Stumbled upon this thread: 

@Simmie's answer and others helped immensely. I was running into the same issue as OP in that thread, and Simmie's solution worked great. 

How my server is setup: (I trust the client too much, but I want to get everything working before diving into more advanced stuff). 

- Server tick rate is 10 times per second

- Client side network tick rate (sends positional data to server), is 10 times per second

 

Interpolation code (Godot)


var realPosition = Vector2()
var lastRealPosition = Vector2()
var t = 0.00
func _process(delta):
	t += delta
	t = clamp(t, 0, 1)
	$monster.global_position = lastRealPosition.linear_interpolate(realPosition, t)

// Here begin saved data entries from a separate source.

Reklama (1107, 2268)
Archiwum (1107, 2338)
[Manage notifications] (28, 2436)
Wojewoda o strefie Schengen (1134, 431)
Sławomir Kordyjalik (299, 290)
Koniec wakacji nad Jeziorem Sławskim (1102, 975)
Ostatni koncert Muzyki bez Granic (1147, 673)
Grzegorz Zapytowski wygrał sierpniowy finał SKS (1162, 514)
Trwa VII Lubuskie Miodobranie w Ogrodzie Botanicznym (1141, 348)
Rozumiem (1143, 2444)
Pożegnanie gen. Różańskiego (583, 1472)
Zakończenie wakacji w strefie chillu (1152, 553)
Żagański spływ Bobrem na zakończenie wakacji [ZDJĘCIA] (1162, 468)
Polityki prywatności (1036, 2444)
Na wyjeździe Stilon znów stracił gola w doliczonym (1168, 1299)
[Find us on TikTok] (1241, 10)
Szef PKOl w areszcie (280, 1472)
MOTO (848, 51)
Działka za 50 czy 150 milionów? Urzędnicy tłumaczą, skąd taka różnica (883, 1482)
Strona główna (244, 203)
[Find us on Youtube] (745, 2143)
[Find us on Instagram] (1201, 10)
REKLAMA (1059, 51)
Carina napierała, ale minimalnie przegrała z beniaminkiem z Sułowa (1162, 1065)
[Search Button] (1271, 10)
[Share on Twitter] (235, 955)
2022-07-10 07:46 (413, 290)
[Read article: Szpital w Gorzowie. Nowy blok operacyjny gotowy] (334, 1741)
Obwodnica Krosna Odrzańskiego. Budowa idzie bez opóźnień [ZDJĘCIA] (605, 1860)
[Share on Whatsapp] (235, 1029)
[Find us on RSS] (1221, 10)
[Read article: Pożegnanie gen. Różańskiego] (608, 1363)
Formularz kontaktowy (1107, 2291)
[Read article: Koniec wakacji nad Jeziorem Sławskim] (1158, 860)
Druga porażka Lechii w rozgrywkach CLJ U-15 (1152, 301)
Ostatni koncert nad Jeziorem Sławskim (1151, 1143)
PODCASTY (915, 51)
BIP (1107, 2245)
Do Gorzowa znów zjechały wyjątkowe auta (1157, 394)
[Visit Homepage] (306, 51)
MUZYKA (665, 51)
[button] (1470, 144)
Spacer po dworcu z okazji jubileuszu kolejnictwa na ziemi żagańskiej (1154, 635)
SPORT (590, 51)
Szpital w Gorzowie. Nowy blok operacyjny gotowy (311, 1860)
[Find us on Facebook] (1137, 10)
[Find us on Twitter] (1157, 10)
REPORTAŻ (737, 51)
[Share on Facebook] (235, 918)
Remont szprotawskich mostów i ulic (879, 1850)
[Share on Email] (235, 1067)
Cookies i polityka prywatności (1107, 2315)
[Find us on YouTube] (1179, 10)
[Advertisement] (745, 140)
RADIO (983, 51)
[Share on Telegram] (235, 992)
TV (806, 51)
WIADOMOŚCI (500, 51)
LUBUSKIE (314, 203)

When a new message is received (server, using crystal-lang)


t = 0 # Resets on each   positional update
lastRealPosition = $monster.global_position
realPosition = incoming_position # (position from server)

 

This works great so far. The monster sprite transitions itself towards the end position very smoothly!

However, there is one problem! It moves very, very slow and doesn't interpolate fast enough.
7ea91fc60576d699c453815a1c9b6fd6.gif

Is there a way to increase this so it interpolates faster? I tried doing t+= delta * 10.00, but then the lerping tries to "catch up to the player".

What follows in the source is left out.